▶ _Document section_
════
Another week, another packaged-produce-at-the-grocery-store scandal. This time around, it's Canadian grocery chain Sobeys that's under fire after someone snapped a photo of an avocado that had been cut in half and pitted before being wrapped in plastic, packaged in cardboard, and priced at $3.99. After all, one of the many cool things about avocados (others being guacamole, avocado toast and the fact that you can actually make chocolate cake with them) is that they come in their own nature-made wrapper, otherwise known as a peel.
"Adding packaging to an avocado is strange to say the least," Christine Kizik wrote when she posted the pic to Sobeys's Facebook page. "This is wasteful and I'm curious about the reasoning for Sobeys stocking avocado this way?"
Her post has been shared more than 700 times over the last few days, and the photo has begun to go viral. The scandal is prompting yet another debate over whether or not this kind of convenience food is helpful or just irresponsible, a way for grocers to promote and capitalize on laziness.
Just two weeks ago there was a similar outcry when a shelf full of peeled Sumo mandarin oranges, each one individually packaged in a plastic container and priced at $5.99 a pound, was spotted at an Oakland, California, Whole Foods. The photo was tweeted tens of thousands of times (and even got its own #orangegate hashtag), and gained international media attention. The supermarket chain quickly announced it had made a mistake and was pulling the product.
But while most of the online reaction to these pre-peeled foods has been critical, it's worth wondering why some pre-prepped and packaged items that have been sold for years—bagged lettuces, cut-up fruits and veggies, minced onion and garlic, and shelled edamame, for example—haven't prompted much backlash.
════
▶ _Data listing_
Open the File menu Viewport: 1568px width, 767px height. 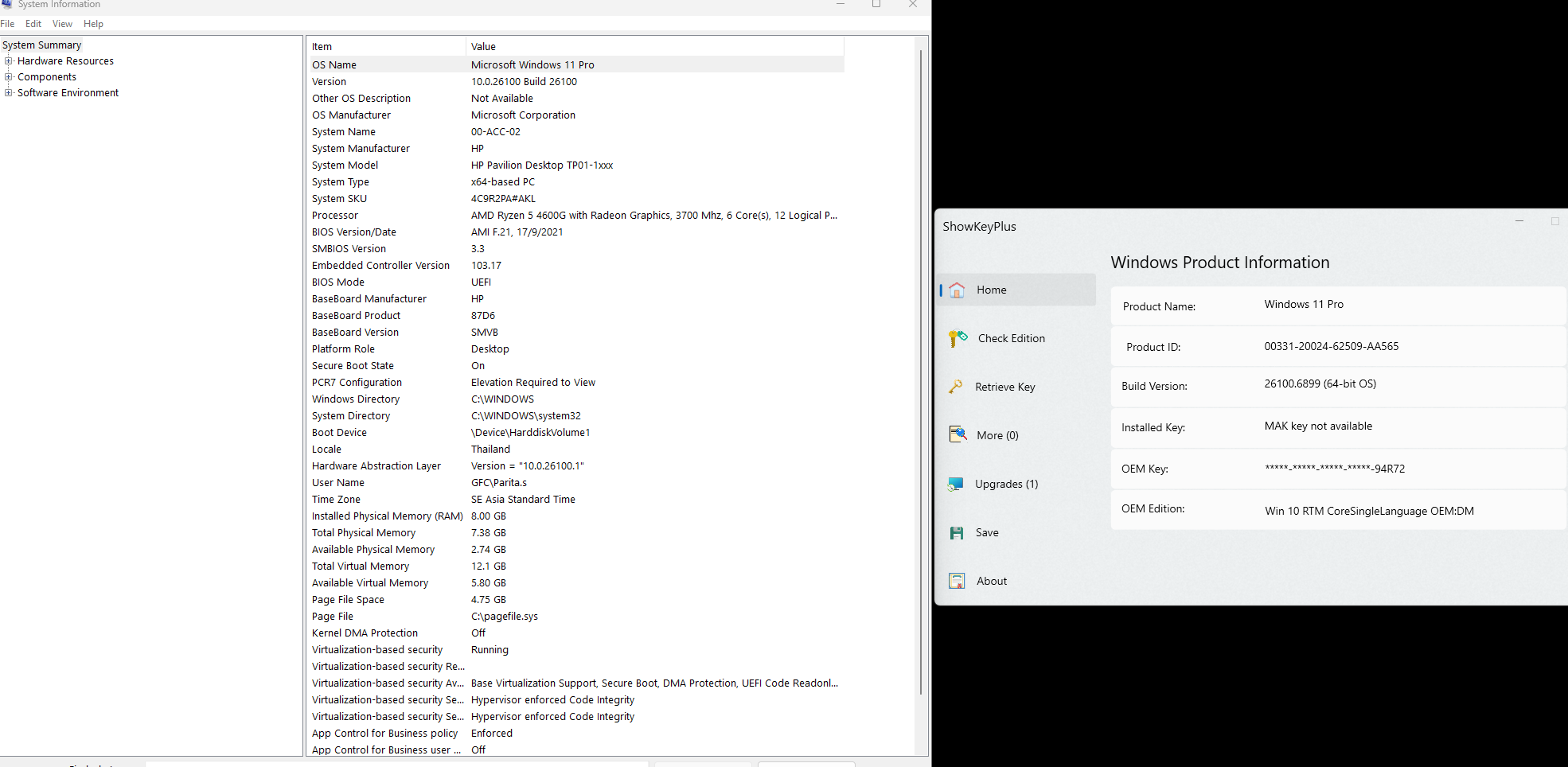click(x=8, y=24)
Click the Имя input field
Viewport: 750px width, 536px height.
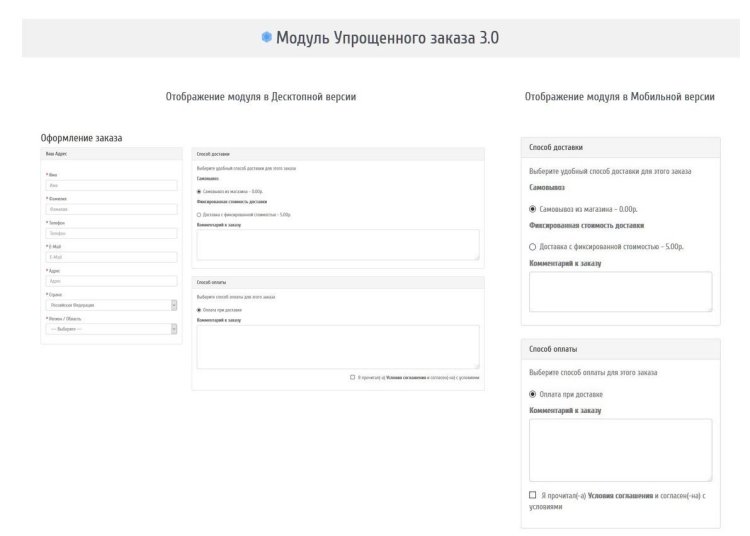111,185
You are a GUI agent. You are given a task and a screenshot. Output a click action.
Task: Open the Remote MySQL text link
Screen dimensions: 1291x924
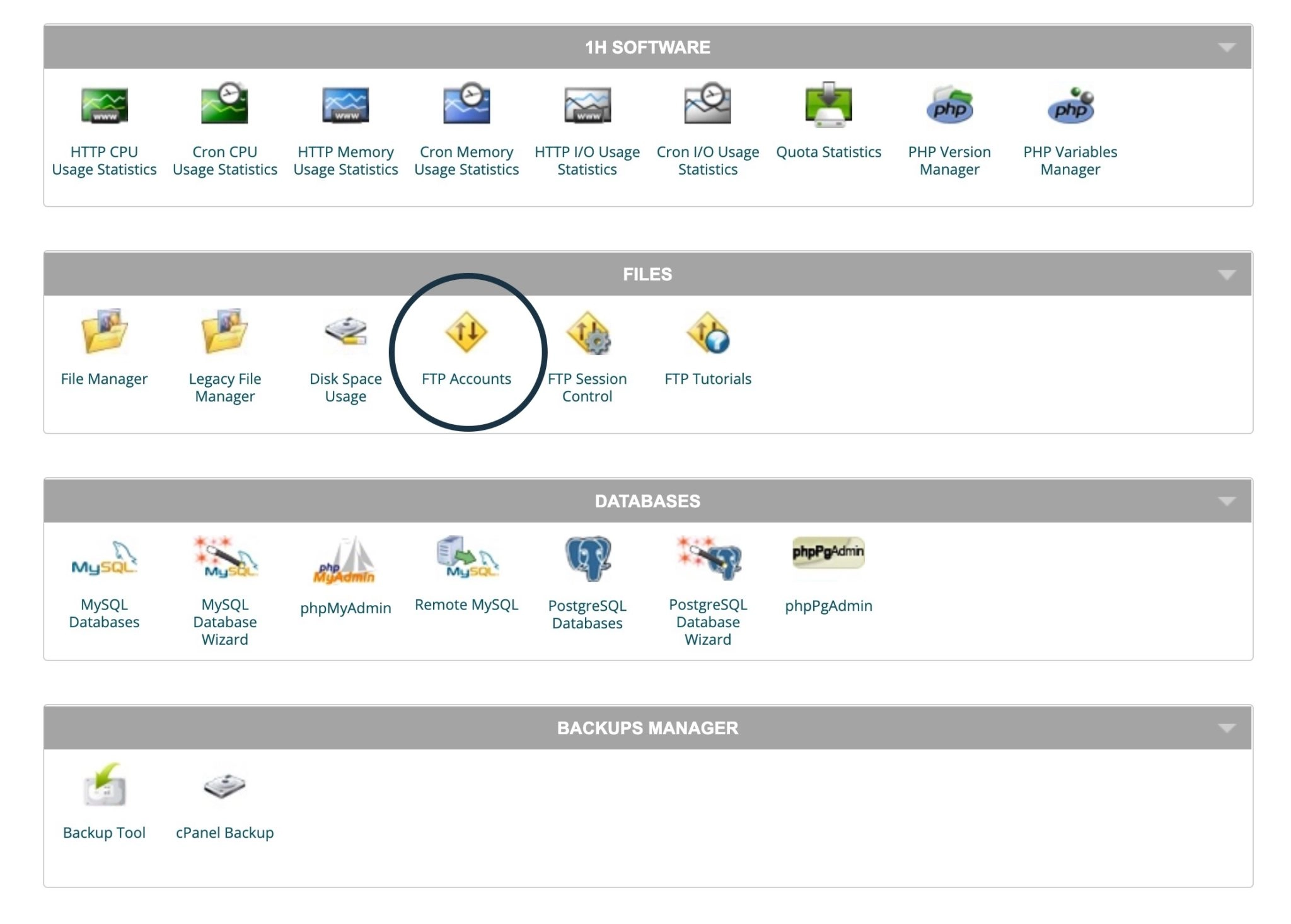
════
▶ _What is required_
In the text on packaged produce, what price was marked on the halved, pitted avocado that Sobeys wrapped in plastic?

▶ _Worked solution_
$3.99